A osteopatia é um tratamento com filosofia própria, sistema específico de diagnóstico, tratamento de patologias e cuidados de saúde, tendo como bases a anatomia, fisiologia e biomecânica. O médico americano Andrew Taylor Still foi quem criou a osteopatia nos meados do século XIX, estudando e investigando as relações das estruturas e suas manifestações físicas. O tratamento osteopático consiste em encontrar as disfunções e corrigi-las por meio de técnicas manipulativas a fim de reestabelecer a função das estruturas e estimular os sistemas corporais,reconhecendo que a capacidade de autocura do organismo pode ser afetada por diferentes condições. O osteopata não baseia seu trabalho apenas na sintomatologia, mas no paciente como um todo.

Dentro do tratamento osteopático existe uma grande variedade de técnicas para os diferentes tecidos como músculos, articulações, fáscias, vísceras e nervos. É comum manipulações em regiões distantes do local em que o paciente apresenta os sintomas. Por exemplo, uma disfunção na coluna cervical pode gerar dor no cotovelo ou nas mãos, da mesma forma que uma disfunção no estômago pode desencadear sintomas nas costas ou ombros. O trabalho osteopático é indicado desde o recém-nascido até o idoso, sendo o terapeuta responsável por escolher a técnica utilizada de acordo com a característica de cada paciente, podendo usar técnicas bem suaves ou com maior energia.

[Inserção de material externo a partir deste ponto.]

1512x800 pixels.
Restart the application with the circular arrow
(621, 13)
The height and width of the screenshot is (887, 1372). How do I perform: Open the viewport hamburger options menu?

No Brasil a osteopatia é uma especialização do fisioterapeuta, sendo que a maioria dos casos que chegam ao osteopata são relacionados a problemas estruturais como dores articulares, dores na coluna, hérnia de disco e ciática. No entanto, a osteopatia também apresenta excelentes resultados quando atua em outros problemas de saúde, como:

  •  Dores de cabeça (cefaleias e enxaquecas)
  • Prevenção de lesões esportivas
  • Tendinites e bursites
  • Disfunções temporo-mandibulares
  • Gastrite
  • Sinusites
  • Refluxo gastroesofágico
  • Cólicas e constipação intestinal.